U.S. District Judge Barbara Jones in Manhattan said the Virgin Islands fund did not allege sufficient facts to conclude that Morgan Stanley “made an actionable misrepresentation or material omission” in selling “triple-A” rated notes tied to a 2007 collateralized debt obligation known as Libertas.
In its December 2009 complaint, the fund accused Morgan Stanley of collaborating with Moody’s Investors Service and Standard & Poor’s on credit ratings for the notes, which were backed by subprime mortgages. It also said the bank “shorted” the notes in a successful bet that they would lose value.
Jason Davis, a lawyer for the Virgin Islands fund, did not immediately return a call seeking comment. Morgan Stanley also did not immediately return a call.
Several banks have faced allegations that they helped package risky debt for investors, only to then bet against it or allow a client to do so.
In July 2010, Goldman Sachs Group Inc (GS.N) agreed to pay $550 million to settle such charges by the U.S. Securities and Exchange Commission over the Abacus 2007-AC1 CDO, an accord that won approval from Jones.
And in June 2011, JPMorgan Chase & Co (JPM.N) reached a $153.6 million settlement with the SEC over the Squared CDO 2007-1.
According to the Virgin Islands fund complaint, the Libertas CDO had been backed by assets from subprime lenders New Century Financial Corp, which went bankrupt, and Option One Mortgage Corp, then owned by H&R Block Inc (HRB.N).

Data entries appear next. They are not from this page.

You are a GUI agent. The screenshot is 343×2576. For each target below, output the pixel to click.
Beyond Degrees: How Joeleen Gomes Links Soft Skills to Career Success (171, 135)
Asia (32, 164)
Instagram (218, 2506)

The fund also said Morgan Stanley should have given investors more than a generic warning in the CDO’s offering materials that rising delinquencies “may” cause losses.
It likened this to the Titanic’s captain telling passengers that his ship may sink because others had, while concealing that the ship had struck an iceberg and was taking on water.

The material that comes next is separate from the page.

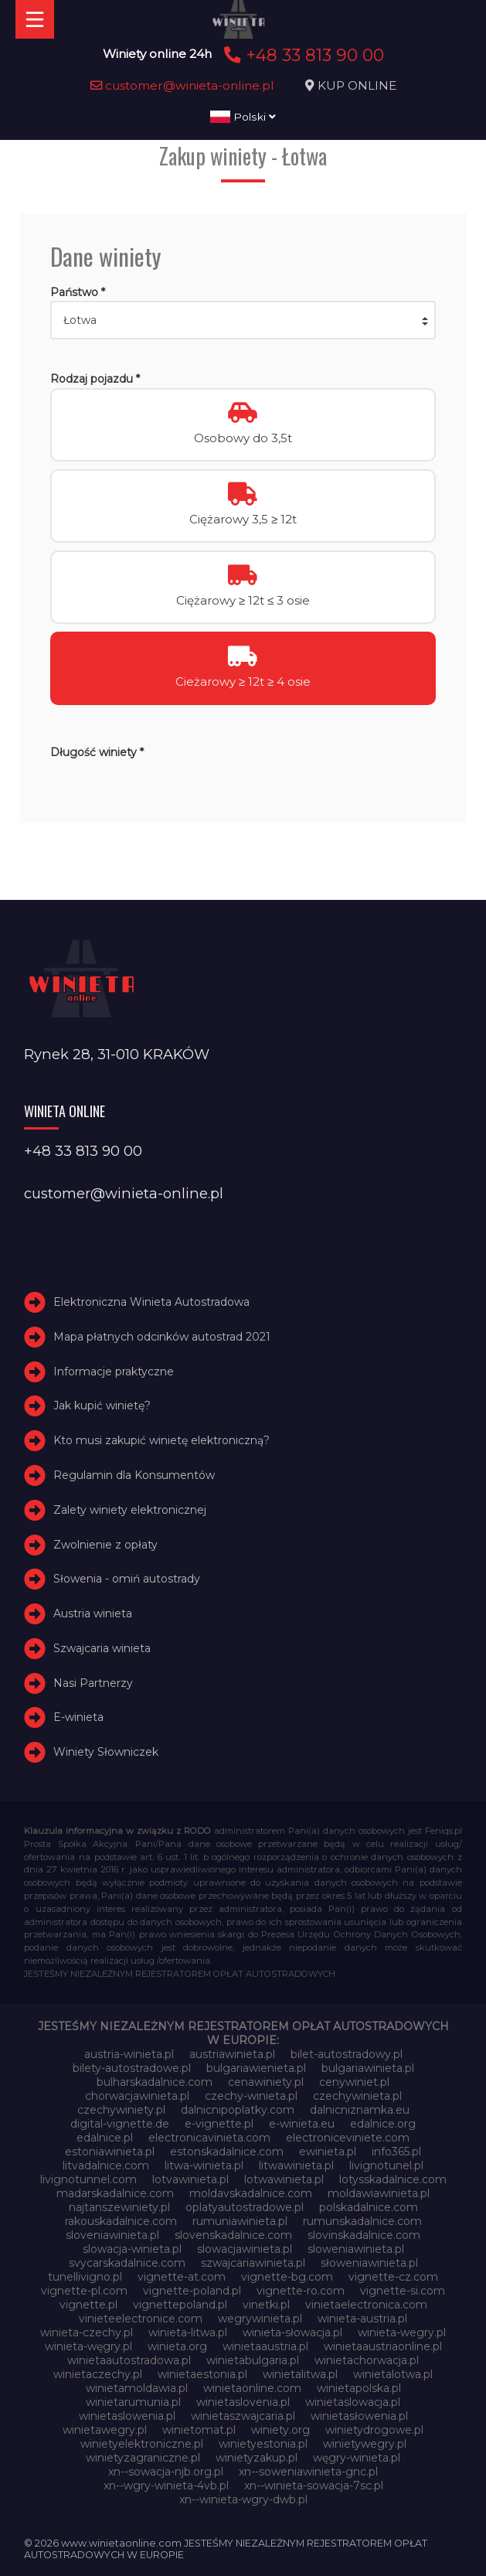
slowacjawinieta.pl (244, 2249)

But Jones said the fund made only a “conclusory allegation” that Morgan Stanley collaborated with the rating agencies to generate false ratings. She also said the offering materials were prepared by the issuers and were not a “statement” by Morgan Stanley promoting false ratings.
Moody’s is a unit of Moody’s Corp (MCO.N) and S&P is a unit of McGraw-Hill Cos MHP.N. Neither was a defendant.
The case is Employees’ Retirement System of the Government of the Virgin Islands v. Morgan Stanley et al, U.S. District Court, Southern District of New York, No. 09-10532.